*Goal of the exercise*
Only one stretch of the data below is wanted: the lines from the one with "Task: Click the PC4-19200 bullet item" through the one with "Task: Show the Max time range", repeated exactly.

*The data*
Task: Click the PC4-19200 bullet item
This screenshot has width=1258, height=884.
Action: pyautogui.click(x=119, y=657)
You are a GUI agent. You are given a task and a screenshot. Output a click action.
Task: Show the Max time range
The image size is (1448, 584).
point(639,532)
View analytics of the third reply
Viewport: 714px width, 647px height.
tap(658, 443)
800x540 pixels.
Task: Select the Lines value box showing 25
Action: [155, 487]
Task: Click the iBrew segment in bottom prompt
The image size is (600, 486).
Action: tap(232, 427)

* * *

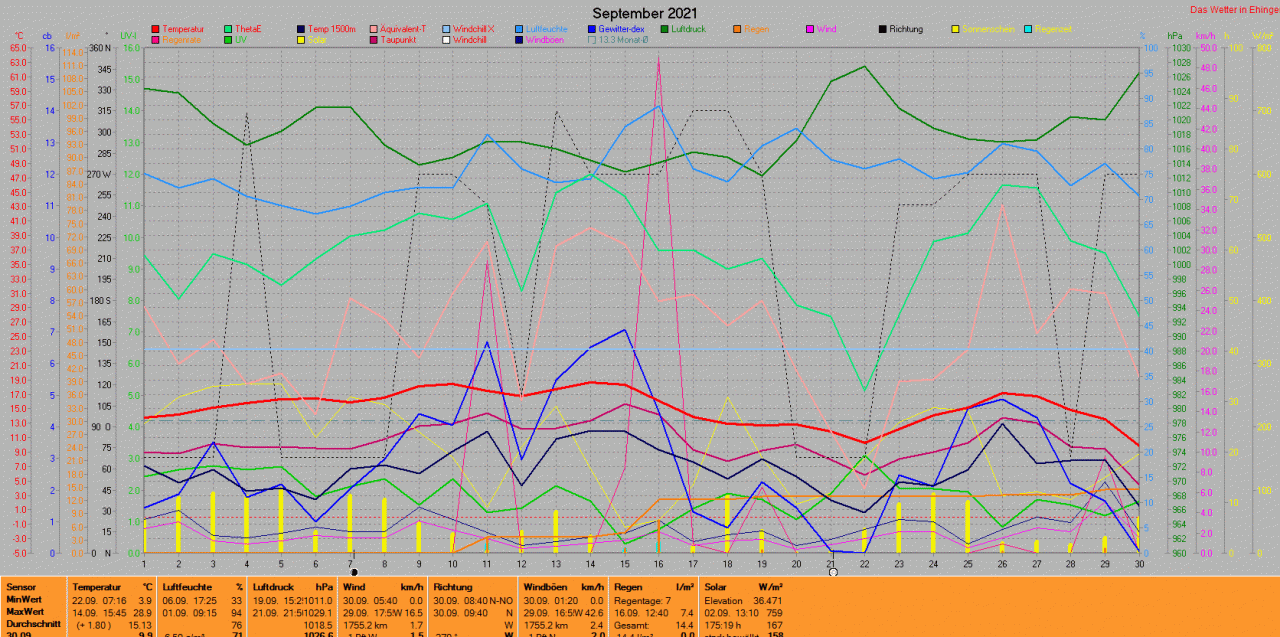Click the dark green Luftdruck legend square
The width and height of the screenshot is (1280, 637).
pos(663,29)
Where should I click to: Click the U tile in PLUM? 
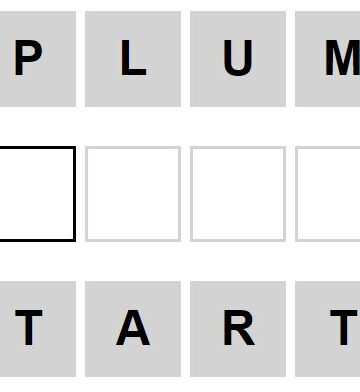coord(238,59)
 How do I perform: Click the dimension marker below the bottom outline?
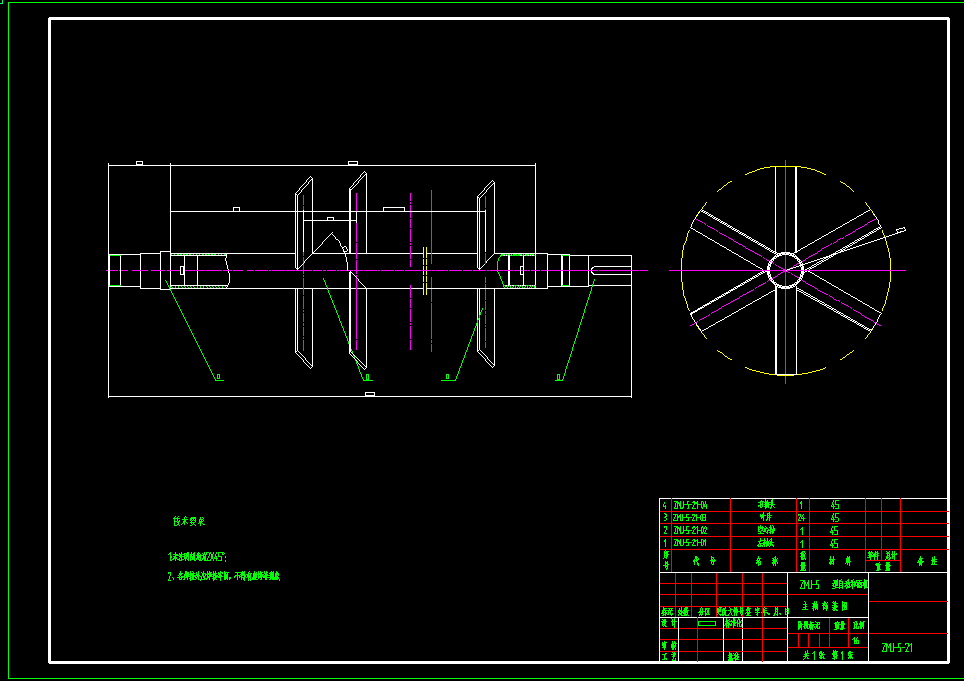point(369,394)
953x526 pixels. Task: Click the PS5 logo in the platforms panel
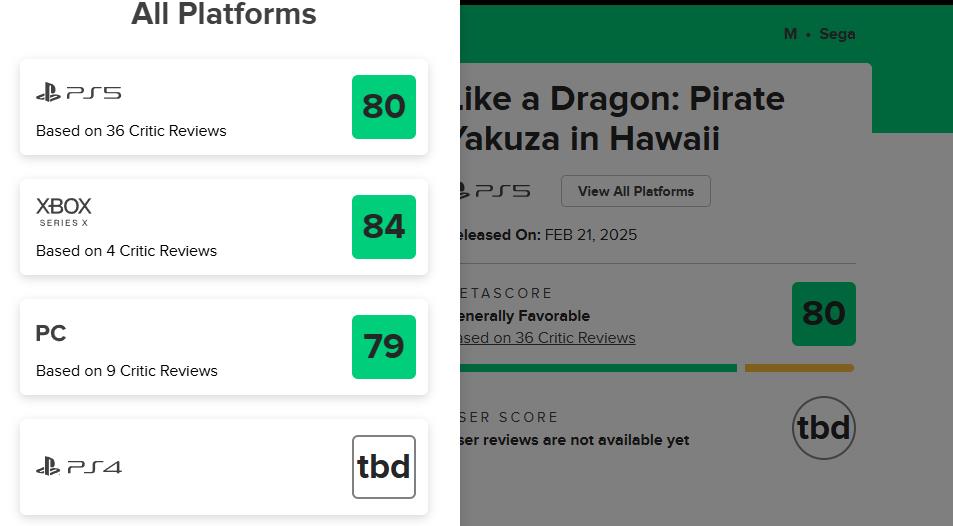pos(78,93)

*Exercise answer*
Task: Click the PC4-19200 bullet item
This screenshot has width=1258, height=884.
Action: pyautogui.click(x=119, y=657)
You are a GUI agent. You are given a task and a screenshot. Output a click action.
Task: Show the Max time range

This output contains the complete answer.